The news: Amazon blocked several OpenAI-affiliated crawlers from accessing its site, a move first reported by ecommerce analyst Juozas Kaziukėnas. That marks the retailer’s latest attempt to keep third-party agents from encroaching on its turf and endangering ad revenues.
Zoom in: Amazon quietly updated its robots.txt file to prevent ChatGPT-User, the agent used to obtain live information from the web to answer user queries, and OAI-SearchBot, the crawler that underpins OpenAI’s SearchGPT search engine, from scraping its website.
While the move is not legally binding—and can therefore be ignored by the very bots Amazon is trying to keep out—it’s a clear sign of the retailer’s ambivalence toward agentic shopping.
- On the one hand, the company is bullish about AI agents’ ability to reshape the entire shopping experience; in particular, CEO Andy Jassy is confident that agentic commerce will help increase ecommerce’s share of total retail by making the experience of buying online on par with—if not better than—shopping in stores.
- On the other hand, AI agents pose a serious threat to Amazon’s ecommerce dominance and its advertising revenues. Many shoppers currently start their product searches on the retailer’s website, which, in addition to giving Amazon a tight grip on ecommerce spending, has helped turn it into an advertising giant. Should agents displace the company as that starting point, Amazon could lose influence over consumers’ purchase decisions and risk ceding ground to Walmart, Target, and other retailers that are more proactive about teaming up with AI platforms.

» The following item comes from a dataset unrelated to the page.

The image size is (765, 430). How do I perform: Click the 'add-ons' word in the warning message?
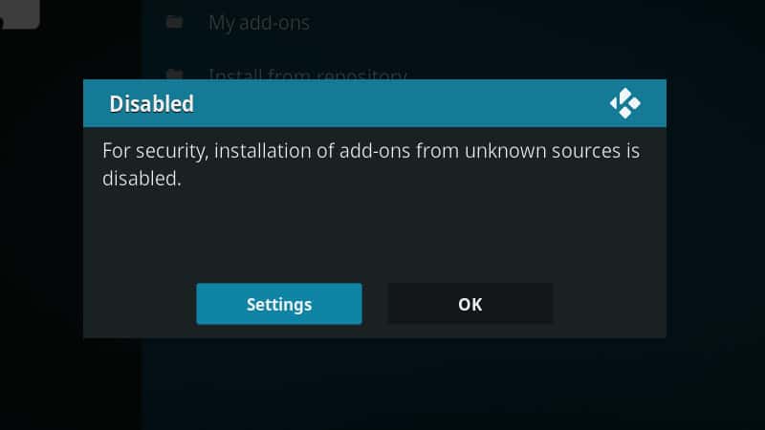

Our take: Amazon’s insistence on keeping AI agents at bay is the right move for the company for the time being. Adoption is minimal for now, hampered by trust issues, clunky UX, and minimal merchant participation.
However, the gates will have to open at some point. While Amazon hopes that its genAI investments, Prime perks, and other CX enhancements will enable it to keep its position as consumers’ primary shopping destination, more people are beginning to use genAI tools for product search and other shopping-related tasks. The longer Amazon resists shopping partnerships with the likes of ChatGPT, the more vulnerable it is to the very agentic revolution it expects to occur.